When the pop superstar met David - whose mum died shortly after giving birth - he had severe pneumonia and had already survived malaria and tuberculosis. "I was in a state of panic, because I didn't want to leave him in the orphanage," said the singer. Although still not fully recovered, Madonna says her new son is now "much better than he was when we found him".
Justifying her decision to help the youngster, she said: "No one from his extended family had visited him since the time he arrived. So from my perspective, there was no one looking after David's welfare."
She later met with the tot's father, Yohane Banda, who agreed to put him up for adoption. Since then Mr Banda has apparently changed his stance towards his son's future several times, although Madonna does not believe he regrets his decision to permit him being adopted.

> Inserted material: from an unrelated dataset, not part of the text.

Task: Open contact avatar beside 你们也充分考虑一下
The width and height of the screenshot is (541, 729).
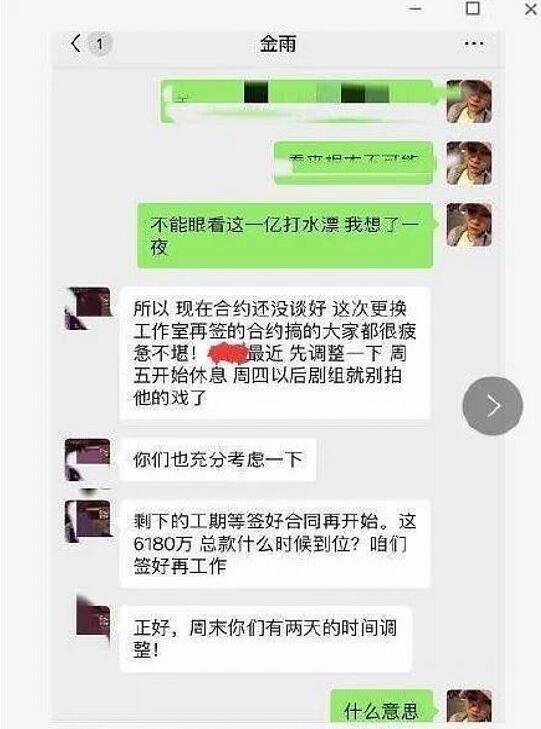Action: (x=88, y=460)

"I sat in that room, looked into that man's eyes," she says. "He said he was very grateful that I was going to give his son a life, and that had he kept his son with him in the village he would have buried him. I didn't really need any more confirmation that I was doing the right thing and I had his blessing."
Michigan-born Madonna believes David's father had been "terrorised" by some sections of the media. "They have asked him things, repeatedly and they have put words into his mouth," she said. The singer has clearly been hurt by the negative press her actions have drawn. "I think, for me, I'm disappointed because it discourages other people from doing the same thing."
During the interview Madonna revealed she has been impressed by her children's response to their new sibling, who is currently recovering at her London home. "They've never once said, 'What is he doing here?' or mentioned the difference in his skin colour or questioned his presence in our life. That is an amazing lesson that children teach us."
She said she and her British film-maker husband Guy Richie had wanted to adopt for two years, but insists her celebrity status has not helped her in her plans. "I assure you it doesn't matter who you are or how much money you have, nothing goes fast in Africa."